Most monogenic hypertension due to increase sodium retention

12

Pheochromocytoma

A tumor of adrenal medulla which produces excessive amounts of epinephrine and nonepinephrine. This increased level of catecholamine produces severe hypertension due to intense vasoconstriction.

13

Primary Aldosteronism

A tumor or hyperplasia of adrenal cortex leads to increased production of aldosterone. Aldosterone leads to sodium retention and expanded volume leading to severe hypertension. This is pure volume expansion.

14

What type of HTN are most cases?

Essential HTN (Primary)

15

What are some causes of secondary HTN?

• Kidney disease.
• Renal artery stenosis
• Hyperaldosteronism
• Pheochromocytoma

16

How does renal artery stenosis cause HTN?

It leads to excessive production of renin

17

How does unilateral renal artery stenosis respond to ACE-I?

Well. It should decrease the effect of angiotensin II

18

How does unilateral renal artery stenosis of a solitary kidney respond to ACE-I?

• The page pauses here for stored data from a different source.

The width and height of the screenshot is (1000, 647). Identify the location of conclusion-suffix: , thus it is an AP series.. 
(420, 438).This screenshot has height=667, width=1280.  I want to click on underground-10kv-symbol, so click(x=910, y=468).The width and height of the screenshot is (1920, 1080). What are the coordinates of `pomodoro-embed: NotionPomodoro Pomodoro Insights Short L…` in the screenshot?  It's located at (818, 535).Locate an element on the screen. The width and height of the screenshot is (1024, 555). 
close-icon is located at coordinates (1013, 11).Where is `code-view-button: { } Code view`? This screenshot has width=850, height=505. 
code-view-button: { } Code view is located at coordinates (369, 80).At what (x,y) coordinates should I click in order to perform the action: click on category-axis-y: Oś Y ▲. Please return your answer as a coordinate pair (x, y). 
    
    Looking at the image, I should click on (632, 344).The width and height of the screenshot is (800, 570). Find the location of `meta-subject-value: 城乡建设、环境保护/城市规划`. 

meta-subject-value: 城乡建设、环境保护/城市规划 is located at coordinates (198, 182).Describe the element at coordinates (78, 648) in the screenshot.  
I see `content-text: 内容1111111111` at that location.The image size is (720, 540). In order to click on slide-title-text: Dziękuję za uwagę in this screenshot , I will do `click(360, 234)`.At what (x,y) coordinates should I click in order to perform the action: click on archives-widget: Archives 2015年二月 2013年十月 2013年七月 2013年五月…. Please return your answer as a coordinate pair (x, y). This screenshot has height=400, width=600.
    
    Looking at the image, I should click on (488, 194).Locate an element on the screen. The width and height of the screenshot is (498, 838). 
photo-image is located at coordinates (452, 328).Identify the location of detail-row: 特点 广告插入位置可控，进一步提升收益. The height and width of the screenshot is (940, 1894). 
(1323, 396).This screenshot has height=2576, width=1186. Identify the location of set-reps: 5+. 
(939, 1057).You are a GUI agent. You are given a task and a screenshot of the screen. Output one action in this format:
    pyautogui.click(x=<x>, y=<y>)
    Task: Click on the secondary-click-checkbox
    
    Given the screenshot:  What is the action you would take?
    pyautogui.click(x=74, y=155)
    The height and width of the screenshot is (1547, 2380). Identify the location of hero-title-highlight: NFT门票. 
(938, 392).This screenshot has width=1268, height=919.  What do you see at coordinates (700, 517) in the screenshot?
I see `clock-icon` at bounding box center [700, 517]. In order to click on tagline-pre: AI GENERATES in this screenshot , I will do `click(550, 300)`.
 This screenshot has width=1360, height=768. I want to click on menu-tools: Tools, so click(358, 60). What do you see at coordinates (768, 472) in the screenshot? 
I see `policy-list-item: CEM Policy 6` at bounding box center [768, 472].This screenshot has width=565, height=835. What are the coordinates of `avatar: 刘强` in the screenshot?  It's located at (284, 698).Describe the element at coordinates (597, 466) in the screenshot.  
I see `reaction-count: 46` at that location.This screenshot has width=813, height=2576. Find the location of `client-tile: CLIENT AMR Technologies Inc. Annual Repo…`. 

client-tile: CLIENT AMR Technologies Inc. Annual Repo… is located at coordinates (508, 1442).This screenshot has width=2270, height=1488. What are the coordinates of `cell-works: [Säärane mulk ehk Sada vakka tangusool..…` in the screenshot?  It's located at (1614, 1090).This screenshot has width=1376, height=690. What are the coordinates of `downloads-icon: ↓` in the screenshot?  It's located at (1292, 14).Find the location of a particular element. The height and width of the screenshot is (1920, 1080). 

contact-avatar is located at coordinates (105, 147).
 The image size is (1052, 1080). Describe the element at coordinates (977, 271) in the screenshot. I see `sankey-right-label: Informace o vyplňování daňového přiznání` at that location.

Not well because there will still be a volume problem. Needs to be combined with a diuretic.

19

What is the main problem in unilateral renal artery stenosis of a solitary kidney OR bilateral renal artery stenosis?

HTN due to volume increase

20

What is the most common reason for secondary HTN?

Chronic kidney disease is the most common form of secondary hypertension

21

What happens ti kidneys with essential HTN?

Essential Hypertension leads to hypertensive nephrosclerosis is also known as benign nephrosclerosis.

In early stages of hypertension, there is no histological abnormality noticed in kidneys. But over the course of time, there is gradual loss of nephron mass with progressive reduction of kidney size caused by cortical atrophy and fibrosis. This is secondary to afferent arteriolar hyalinization.

22

What drugs can affect the auto regulation of the kidney?

Ca2+ Channel Blockers

23

Myogenic Response

- Response to increased afferent arteriolar pressure:
• stimulates reflexive vasoconstriction by stimulating smooth muscle cell contraction
- Response to decreased afferent arteriolar pressure:
• stimulates reflexive vasodilation by stimulating vascular smooth muscle relaxation

24

What happens to the pressure natriuresis curve in HTN?

There is shifting of pressure natriuresis curve to right in essential hypertension or reset at higher BP level.